It might be useful in some cases to know if the MacOS kernel is running in the 32-bit or 64-bit (K64) mode. This is useful for example if you write an application like ‘System Profiler’ that displays the details of the currently running system:

'System Software Overview' in the 'System Profiler' app

Obviously this post only applies to intel machines running on Snow Leopard (see my previous post ‘Intel 64-bit summary’). To simplify the code, I assume that you compiled your application with the 10.6 SDK.
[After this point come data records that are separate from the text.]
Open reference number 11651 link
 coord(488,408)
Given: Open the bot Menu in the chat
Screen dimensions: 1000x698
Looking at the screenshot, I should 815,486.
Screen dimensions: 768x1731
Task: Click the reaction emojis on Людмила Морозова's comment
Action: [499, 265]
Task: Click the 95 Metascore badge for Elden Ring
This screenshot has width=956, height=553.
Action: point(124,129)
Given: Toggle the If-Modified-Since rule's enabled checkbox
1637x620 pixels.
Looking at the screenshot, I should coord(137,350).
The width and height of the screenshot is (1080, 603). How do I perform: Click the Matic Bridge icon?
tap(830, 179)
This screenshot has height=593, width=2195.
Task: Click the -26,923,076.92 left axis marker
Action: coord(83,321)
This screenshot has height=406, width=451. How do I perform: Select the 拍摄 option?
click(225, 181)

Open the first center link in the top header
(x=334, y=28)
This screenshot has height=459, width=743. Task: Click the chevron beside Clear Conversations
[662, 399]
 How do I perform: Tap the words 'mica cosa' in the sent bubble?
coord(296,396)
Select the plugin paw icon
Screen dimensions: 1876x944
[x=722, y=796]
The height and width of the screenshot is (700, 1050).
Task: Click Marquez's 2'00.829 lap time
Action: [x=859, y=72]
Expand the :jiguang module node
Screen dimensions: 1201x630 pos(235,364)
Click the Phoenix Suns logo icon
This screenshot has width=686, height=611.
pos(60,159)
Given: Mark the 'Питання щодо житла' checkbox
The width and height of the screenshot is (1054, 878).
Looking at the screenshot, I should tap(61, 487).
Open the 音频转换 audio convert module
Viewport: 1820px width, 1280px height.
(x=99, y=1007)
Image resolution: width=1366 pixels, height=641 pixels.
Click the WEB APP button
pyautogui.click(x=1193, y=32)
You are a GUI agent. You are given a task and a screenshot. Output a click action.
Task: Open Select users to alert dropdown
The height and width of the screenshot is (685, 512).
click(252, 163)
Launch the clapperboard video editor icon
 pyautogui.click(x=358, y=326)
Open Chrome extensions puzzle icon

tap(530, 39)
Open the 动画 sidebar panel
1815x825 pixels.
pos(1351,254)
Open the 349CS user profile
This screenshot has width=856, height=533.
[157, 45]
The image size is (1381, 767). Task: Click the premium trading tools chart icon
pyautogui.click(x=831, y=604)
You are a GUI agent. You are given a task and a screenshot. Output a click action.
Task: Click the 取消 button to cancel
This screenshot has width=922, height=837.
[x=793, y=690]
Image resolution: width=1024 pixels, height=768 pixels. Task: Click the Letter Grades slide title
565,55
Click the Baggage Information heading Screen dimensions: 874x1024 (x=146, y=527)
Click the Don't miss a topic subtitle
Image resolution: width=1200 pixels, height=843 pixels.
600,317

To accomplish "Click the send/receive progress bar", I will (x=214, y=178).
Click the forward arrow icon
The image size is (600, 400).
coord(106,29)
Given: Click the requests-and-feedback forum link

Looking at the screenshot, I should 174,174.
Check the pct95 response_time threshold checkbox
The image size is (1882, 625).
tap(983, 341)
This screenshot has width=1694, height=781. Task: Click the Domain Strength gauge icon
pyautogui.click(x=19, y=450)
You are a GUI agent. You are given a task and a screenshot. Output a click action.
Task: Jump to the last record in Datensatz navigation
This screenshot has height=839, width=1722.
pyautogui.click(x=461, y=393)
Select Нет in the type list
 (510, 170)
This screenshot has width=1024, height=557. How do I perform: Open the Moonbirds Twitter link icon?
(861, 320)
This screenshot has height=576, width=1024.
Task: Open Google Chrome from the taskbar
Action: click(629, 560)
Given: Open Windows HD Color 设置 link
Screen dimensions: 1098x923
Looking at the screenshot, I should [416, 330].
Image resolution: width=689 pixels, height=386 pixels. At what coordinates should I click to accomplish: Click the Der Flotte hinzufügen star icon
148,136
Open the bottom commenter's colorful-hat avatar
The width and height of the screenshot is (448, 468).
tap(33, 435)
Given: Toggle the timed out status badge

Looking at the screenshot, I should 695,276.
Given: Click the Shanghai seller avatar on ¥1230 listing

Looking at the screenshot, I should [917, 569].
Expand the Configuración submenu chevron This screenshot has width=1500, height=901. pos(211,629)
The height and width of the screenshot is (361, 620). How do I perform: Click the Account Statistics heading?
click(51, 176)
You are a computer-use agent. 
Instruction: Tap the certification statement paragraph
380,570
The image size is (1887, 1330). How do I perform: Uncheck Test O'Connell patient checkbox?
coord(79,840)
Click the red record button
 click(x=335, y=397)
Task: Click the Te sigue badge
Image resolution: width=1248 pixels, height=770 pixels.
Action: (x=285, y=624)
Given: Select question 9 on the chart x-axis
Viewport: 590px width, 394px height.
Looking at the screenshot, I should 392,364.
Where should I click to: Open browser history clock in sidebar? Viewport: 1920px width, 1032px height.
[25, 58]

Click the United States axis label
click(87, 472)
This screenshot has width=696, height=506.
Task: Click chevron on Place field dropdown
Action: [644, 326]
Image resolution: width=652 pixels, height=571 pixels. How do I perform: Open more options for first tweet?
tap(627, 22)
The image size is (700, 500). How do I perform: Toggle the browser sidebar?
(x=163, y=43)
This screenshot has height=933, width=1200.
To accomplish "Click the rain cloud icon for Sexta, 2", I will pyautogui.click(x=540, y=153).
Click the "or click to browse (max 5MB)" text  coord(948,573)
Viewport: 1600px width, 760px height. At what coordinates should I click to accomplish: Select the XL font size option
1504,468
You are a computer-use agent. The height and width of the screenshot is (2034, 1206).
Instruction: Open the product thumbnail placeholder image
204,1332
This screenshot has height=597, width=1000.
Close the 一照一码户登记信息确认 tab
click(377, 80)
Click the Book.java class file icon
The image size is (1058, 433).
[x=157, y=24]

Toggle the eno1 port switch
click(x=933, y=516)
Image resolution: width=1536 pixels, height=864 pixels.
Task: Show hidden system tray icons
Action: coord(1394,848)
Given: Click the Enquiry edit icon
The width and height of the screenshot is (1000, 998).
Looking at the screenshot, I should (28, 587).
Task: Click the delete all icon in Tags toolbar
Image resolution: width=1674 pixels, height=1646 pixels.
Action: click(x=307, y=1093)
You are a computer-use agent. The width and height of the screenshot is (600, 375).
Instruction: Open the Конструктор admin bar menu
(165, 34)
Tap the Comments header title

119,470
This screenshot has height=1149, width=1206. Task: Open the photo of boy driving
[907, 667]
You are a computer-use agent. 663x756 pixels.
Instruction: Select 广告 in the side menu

In the IOKit framework on 10.6 the function OSKextGetRunningKernelArchitecture is defined as followed in the OSKext.h header:

/*!
 * @function OSKextGetRunningKernelArchitecture
 * @abstract Returns the architecture of the running kernel.
 *
 * @result
 * The architecture of the running kernel.
 * The caller does not own the returned pointer and should not free it.
 *
 * @discussion
 * This function consults the kernel task and returns a pointer to the
 * <code>NXArchInfo</code> struct representing its architecture.
 * The running kernel's architecture does not necessarily match that
 * of user space tasks (for example, a 32-bit user space task could be
 * running with a 64-bit kernel, or vice-versa).
 */
CF_EXPORT const NXArchInfo *
OSKextGetRunningKernelArchitecture(void)
                AVAILABLE_MAC_OS_X_VERSION_10_6_AND_LATER;

This function is the one I use to determine the current running kernel mode:

#import <Foundation/Foundation.h>
#import <mach-o/arch.h>
 
// OSKextGetRunningKernelArchitecture is not available in
// the 10.6 SDK headers, but exported since 10.6.
extern const NXArchInfo *OSKextGetRunningKernelArchitecture(void);
 
static BOOL Is64BitKernel()
{
    BOOL isK64 = NO;
     
    const NXArchInfo *archInfo = OSKextGetRunningKernelArchitecture();
    if (archInfo != NULL)
    {
        isK64 = ((archInfo->cputype & CPU_ARCH_ABI64) != 0);
    }
     
    return isK64;
}
 
int main (int argc, const char * argv[])
{
    NSAutoreleasePool * pool = [[NSAutoreleasePool alloc] init];
     
    fprintf(stderr, "Is 64-bit kernel: %d\n", Is64BitKernel());
    
    [pool drain];
    return 0;
}

And don’t forget to link against the IOKit framework.

Also note that it is quite easy to make the previous code compiling with the 10.5 (or earlier) SDK by dynamically getting the address of the OSKextGetRunningKernelArchitecture function and checking if the address is not NULL.